Figure 3.

Prostaglandin E₂ has context-dependent effects on inflammatory response in macrophages. (Left) Modulation of inflammation in human- and mouse-derived macrophages by Prostaglandin E₂ (PGE₂) stimulates increased cyclic adenosine monophosphate (cAMP) accumulation [55]. The transcription factor Myocyte Enhancer Factor 2A (MEF2a) activates the transcription of many lipopolysaccharide (LPS)-inducible genes in macrophages, including pro-inflammatory genes.

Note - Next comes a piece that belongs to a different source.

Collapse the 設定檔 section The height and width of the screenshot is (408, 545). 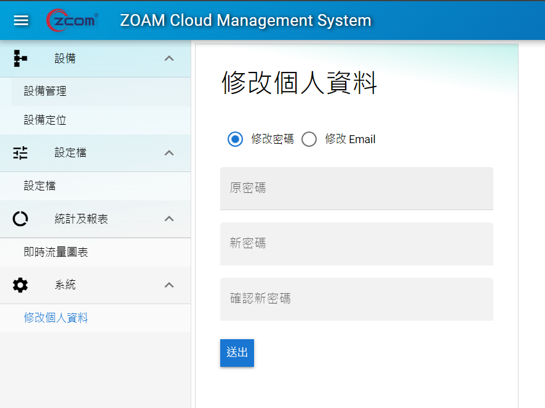(169, 152)
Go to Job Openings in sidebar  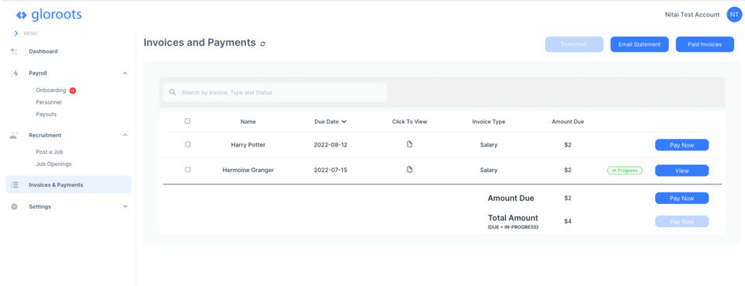(x=54, y=164)
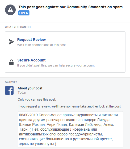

The treatment of LPS-stimulated macrophages with PGE₂ triggers the accumulation of cAMP, which prevents Extracellular signal-regulated kinase 5 (ERK5)-activated MEF2a recruitment to pro-inflammatory genes and therefore suppresses an inflammatory response. (Right) PGE₂ promotes inflammation in aged microglia [60]. Increased levels of PGE₂ in aged cells are sensed by the Prostaglandin E₂ receptor 2 (EP2), which leads to AKT-mediated phosphorylation of glycogen synthase kinase 3 β (GSK3β) at serine 9, leading to its inactivation. GSK3β is a negative regulator of glycogen synthase (GYS1), which promotes glycogen accumulation from glucose, reducing the levels of glucose-derived metabolites entering the TCA cycle (glucose flux, dashed arrow). Reduced glucose flux in aged macrophages promotes the transcription of pro-inflammatory genes by an unknown mechanism (“?”). Inhibition of the EP2 receptor, or GYS1, restores macrophage phenotypes to a more youthful state. ↑ indicates increased cAMP/ gene expression, × indicates inhibition.